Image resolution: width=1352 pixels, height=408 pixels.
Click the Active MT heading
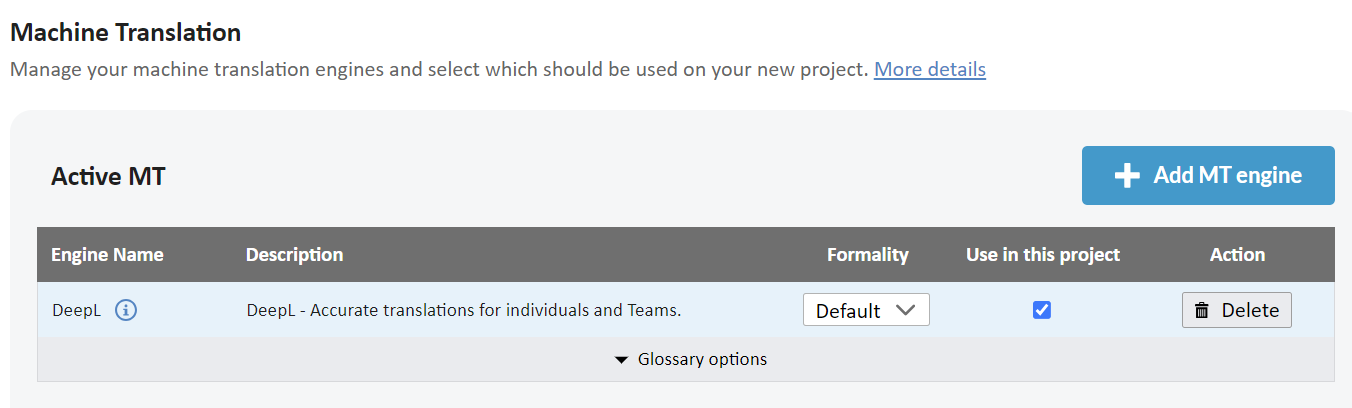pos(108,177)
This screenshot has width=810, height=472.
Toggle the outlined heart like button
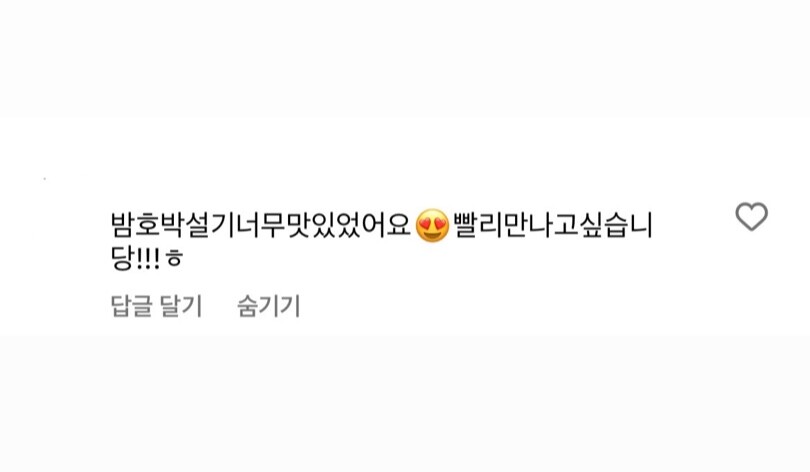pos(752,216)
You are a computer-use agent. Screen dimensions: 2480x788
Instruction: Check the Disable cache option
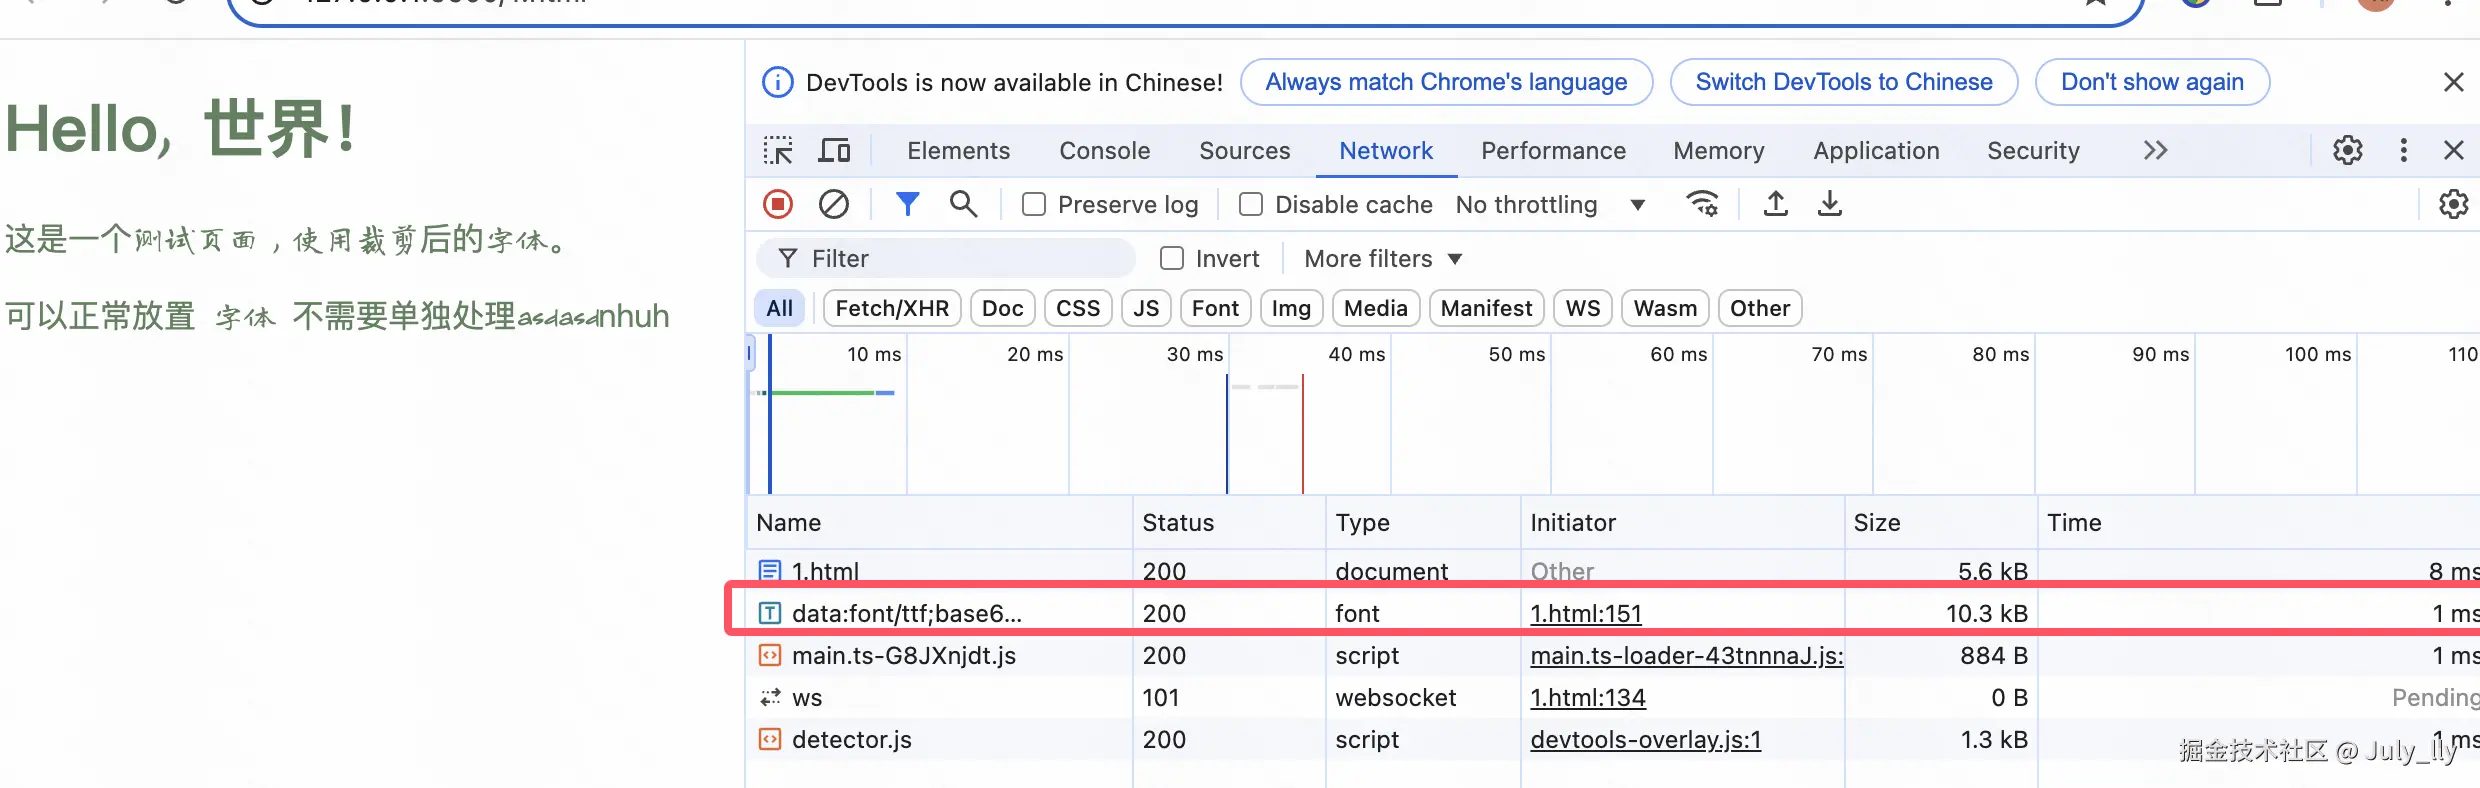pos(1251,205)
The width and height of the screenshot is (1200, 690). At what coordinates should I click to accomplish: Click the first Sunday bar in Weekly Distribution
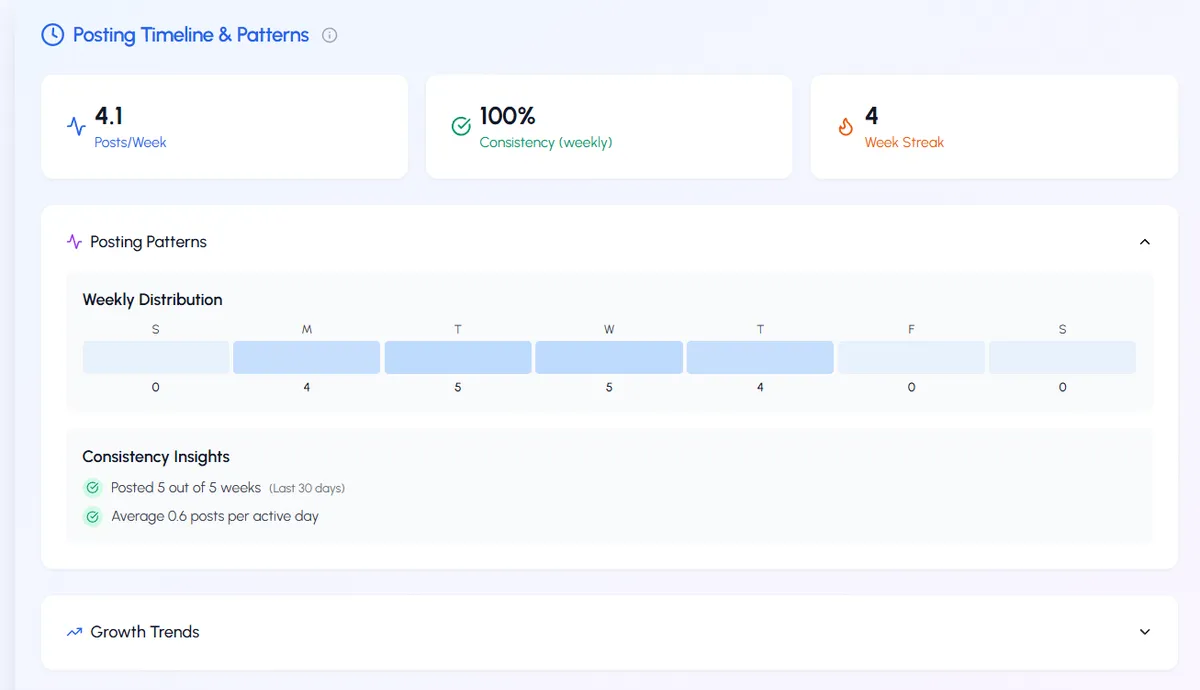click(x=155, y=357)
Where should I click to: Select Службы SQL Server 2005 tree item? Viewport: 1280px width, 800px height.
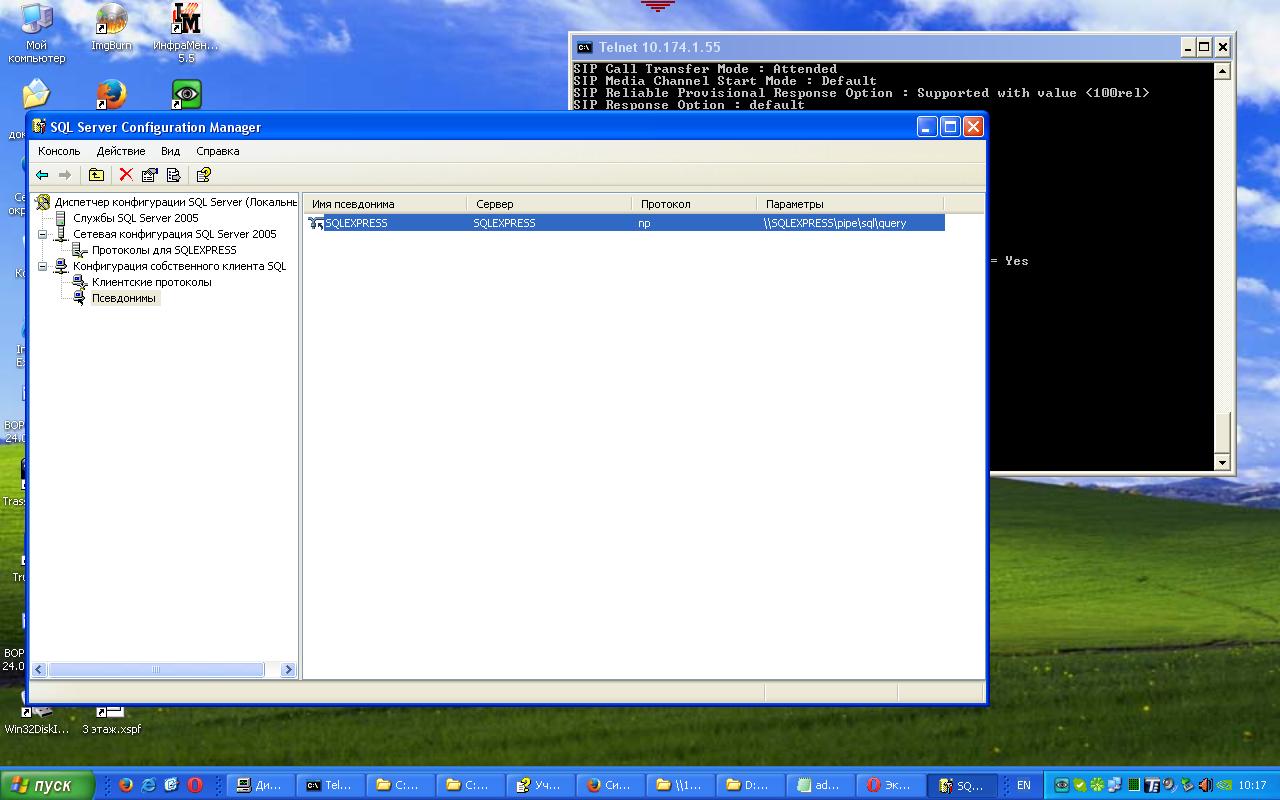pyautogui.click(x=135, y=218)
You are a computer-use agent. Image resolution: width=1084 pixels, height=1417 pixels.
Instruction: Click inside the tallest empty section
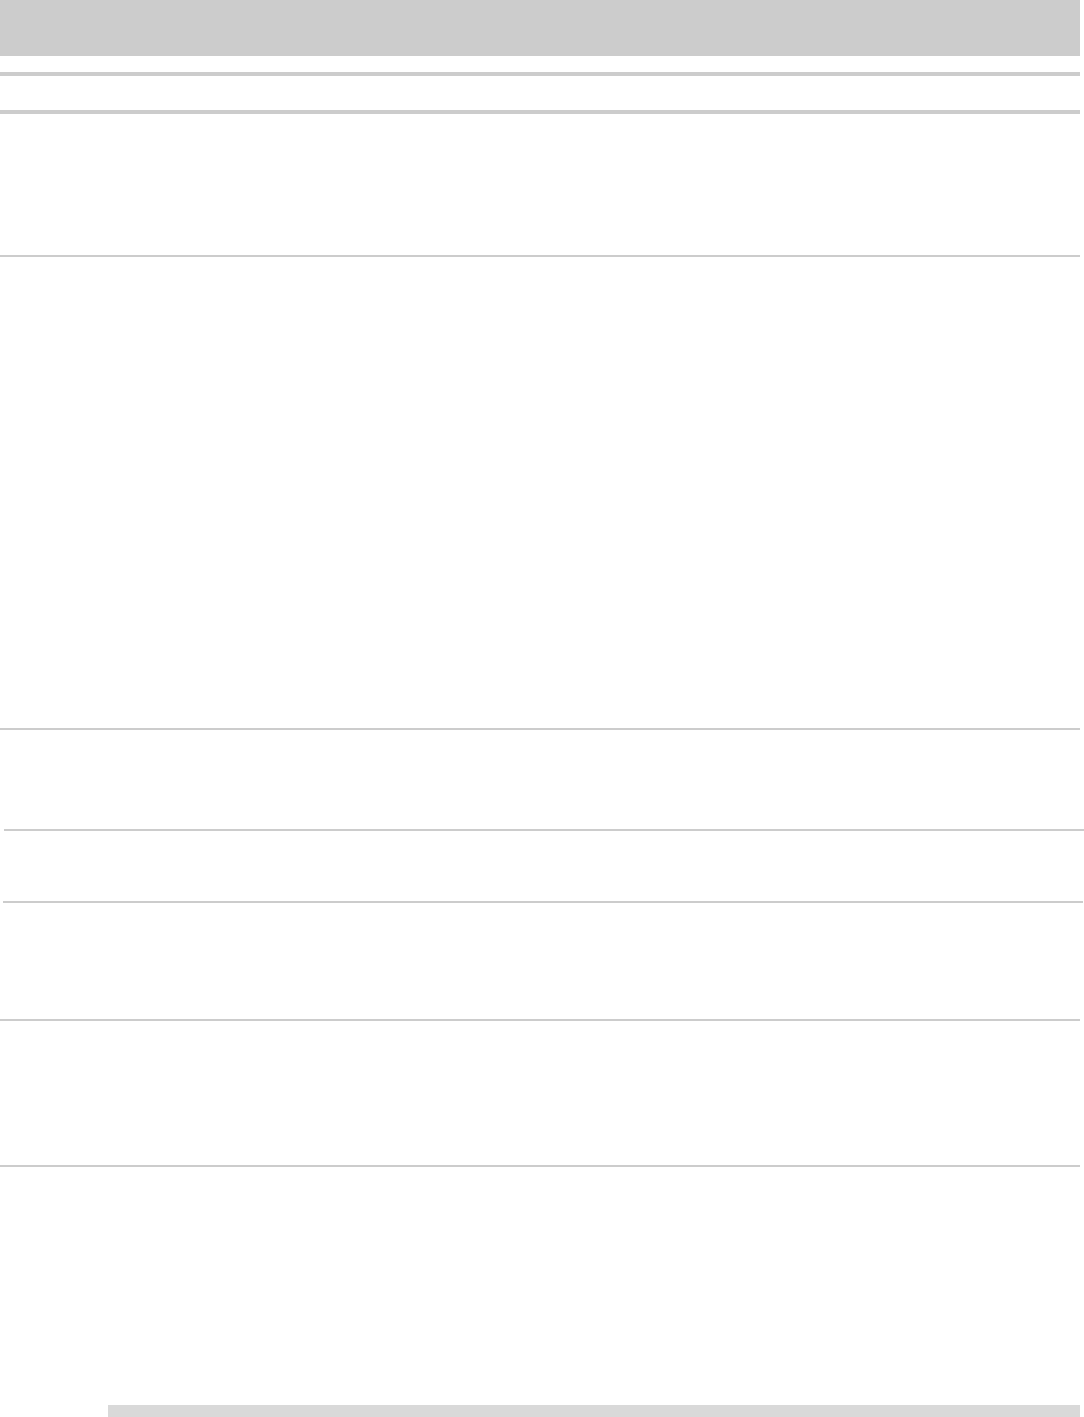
####
> _WHAT THE TASK REQUIRES_
Once you have found every line in the listing that holds the string "resolution", copy each of them.

> _EXERCISE OUTPUT_
Image resolution: width=1352 pixels, height=408 pixels.
You are a computer-use agent. Image resolution: width=1084 pixels, height=1417 pixels.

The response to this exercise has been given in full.